Será que o Pedro Albino ainda não comprou uma reflex???

Eu de reef's não percebo muito  :Coradoeolhos:  

Gostos existem para tudo...Nikon/Canon

As marcas lideres e para mim as melhores do mercado são sem qualquer dúvida as Canon e Nikon...Agora qual a melhor é como discutir qual é melhor a Ferrari ou a Lamborghini. 

Arrisco a dizer que 80% de uma foto vem da oportunidade de a tirar (e claro do fotografo), 15% da lente e os restantes 5% da máquina...portanto o meu conselho é sempre comprar um corpo razoável e investir numa boa lente.

Para quem gosta de foto para alem dos reef's pode dar um salto à minha página:
http://www.pedrocarvalho.pt.vu/

Quem precisar de ajuda para fotografar avise...quem quer ajudar no meu projecto de reef pode ir a:
http://www.reefforum.net/showthread.php?t=16657

Abraço e obrigado
Pedro

----------


## Gil Miguel

o Site da Onichtech referenciado acima  pelo Joaquim Alves tem de facto excelentes preços.

Mas.. apesar de referirem que têm a sede em Londres, quando se selecciona os produtos, o sitio de shipping é a Coreia do sul, o que representa no minimo um acrescimo de 30% no preço final (alfandega).

[Registos para localizar palavras e elementos]

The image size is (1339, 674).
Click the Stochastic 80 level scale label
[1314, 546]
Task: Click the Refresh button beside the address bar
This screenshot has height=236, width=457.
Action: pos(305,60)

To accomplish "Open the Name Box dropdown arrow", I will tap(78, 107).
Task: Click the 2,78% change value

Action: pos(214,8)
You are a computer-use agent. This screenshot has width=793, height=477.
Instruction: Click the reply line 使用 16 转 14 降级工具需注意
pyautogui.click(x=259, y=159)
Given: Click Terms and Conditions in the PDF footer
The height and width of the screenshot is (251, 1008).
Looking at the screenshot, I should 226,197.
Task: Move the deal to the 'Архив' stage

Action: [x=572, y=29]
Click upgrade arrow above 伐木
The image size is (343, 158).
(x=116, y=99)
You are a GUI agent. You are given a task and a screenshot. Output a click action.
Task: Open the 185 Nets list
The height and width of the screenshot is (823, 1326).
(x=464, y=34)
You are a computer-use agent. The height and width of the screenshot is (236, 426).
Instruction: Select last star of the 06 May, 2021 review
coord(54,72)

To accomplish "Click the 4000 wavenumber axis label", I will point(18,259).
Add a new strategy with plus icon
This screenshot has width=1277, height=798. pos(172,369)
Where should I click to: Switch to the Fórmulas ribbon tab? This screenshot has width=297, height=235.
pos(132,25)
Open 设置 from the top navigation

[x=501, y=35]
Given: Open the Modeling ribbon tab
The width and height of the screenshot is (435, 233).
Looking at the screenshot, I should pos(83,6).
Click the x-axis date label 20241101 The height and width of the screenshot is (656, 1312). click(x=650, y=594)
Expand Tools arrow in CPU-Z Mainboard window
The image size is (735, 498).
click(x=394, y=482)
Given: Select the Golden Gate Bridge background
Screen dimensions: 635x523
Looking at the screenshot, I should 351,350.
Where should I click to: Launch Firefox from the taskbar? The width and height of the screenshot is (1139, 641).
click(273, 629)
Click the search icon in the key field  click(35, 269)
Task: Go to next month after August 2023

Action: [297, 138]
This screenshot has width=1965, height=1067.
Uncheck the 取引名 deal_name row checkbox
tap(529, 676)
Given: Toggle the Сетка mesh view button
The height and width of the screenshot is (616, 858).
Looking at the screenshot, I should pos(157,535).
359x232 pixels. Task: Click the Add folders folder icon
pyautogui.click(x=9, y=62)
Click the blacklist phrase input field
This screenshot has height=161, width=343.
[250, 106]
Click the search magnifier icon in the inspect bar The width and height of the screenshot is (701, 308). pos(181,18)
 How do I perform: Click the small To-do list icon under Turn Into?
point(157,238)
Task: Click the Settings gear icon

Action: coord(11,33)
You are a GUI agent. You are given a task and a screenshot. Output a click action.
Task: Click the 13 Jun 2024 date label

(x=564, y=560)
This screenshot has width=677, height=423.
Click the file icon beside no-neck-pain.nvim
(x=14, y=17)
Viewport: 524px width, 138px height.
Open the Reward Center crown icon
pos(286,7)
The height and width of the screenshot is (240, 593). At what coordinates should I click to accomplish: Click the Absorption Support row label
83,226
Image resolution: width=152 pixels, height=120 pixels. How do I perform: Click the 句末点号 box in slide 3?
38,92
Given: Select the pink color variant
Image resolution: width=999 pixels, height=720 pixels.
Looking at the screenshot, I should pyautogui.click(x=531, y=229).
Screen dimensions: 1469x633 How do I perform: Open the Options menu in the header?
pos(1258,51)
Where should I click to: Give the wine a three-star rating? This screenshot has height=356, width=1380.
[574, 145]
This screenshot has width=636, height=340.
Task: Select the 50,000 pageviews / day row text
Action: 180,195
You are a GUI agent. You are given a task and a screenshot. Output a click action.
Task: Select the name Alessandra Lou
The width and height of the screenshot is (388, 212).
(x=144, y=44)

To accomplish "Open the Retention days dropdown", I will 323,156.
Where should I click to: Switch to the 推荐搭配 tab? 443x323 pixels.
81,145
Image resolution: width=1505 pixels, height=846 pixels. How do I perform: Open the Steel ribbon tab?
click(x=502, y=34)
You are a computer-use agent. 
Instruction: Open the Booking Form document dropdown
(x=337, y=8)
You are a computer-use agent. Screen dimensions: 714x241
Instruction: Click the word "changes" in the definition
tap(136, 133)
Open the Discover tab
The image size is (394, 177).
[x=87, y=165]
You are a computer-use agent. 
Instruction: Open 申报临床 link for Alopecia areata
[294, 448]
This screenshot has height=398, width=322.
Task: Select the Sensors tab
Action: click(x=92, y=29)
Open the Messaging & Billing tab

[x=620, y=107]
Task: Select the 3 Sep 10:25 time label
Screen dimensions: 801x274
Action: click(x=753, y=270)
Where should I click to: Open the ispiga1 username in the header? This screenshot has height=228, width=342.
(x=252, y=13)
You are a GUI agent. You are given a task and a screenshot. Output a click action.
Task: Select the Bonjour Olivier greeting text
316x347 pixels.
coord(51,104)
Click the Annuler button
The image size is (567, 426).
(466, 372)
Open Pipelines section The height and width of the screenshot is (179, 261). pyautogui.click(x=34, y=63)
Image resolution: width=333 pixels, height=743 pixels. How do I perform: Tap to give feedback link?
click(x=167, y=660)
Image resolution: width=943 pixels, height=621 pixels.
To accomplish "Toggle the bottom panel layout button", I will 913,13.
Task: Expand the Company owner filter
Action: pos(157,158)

(Tarefa A)
Segundo o texto citado, por que motivo o conselho é comprar um corpo razoável e investir numa boa lente? Responda em uma a três frases.
(Tarefa B)
Reescreva o trecho do texto citado de "Eu de reef's" a "numa boa lente.", trocando "Lamborghini" por "Porsche".

(Resposta final A)
Porque, segundo a mensagem, 80% de uma foto vem da oportunidade de a tirar e do fotógrafo, 15% da lente e apenas os restantes 5% da máquina. Assim, a lente pesa mais no resultado do que o corpo.

(Resposta final B)
Eu de reef's não percebo muito  :Coradoeolhos:  

Gostos existem para tudo...Nikon/Canon

As marcas lideres e para mim as melhores do mercado são sem qualquer dúvida as Canon e Nikon...Agora qual a melhor é como discutir qual é melhor a Ferrari ou a Porsche. 

Arrisco a dizer que 80% de uma foto vem da oportunidade de a tirar (e claro do fotografo), 15% da lente e os restantes 5% da máquina...portanto o meu conselho é sempre comprar um corpo razoável e investir numa boa lente.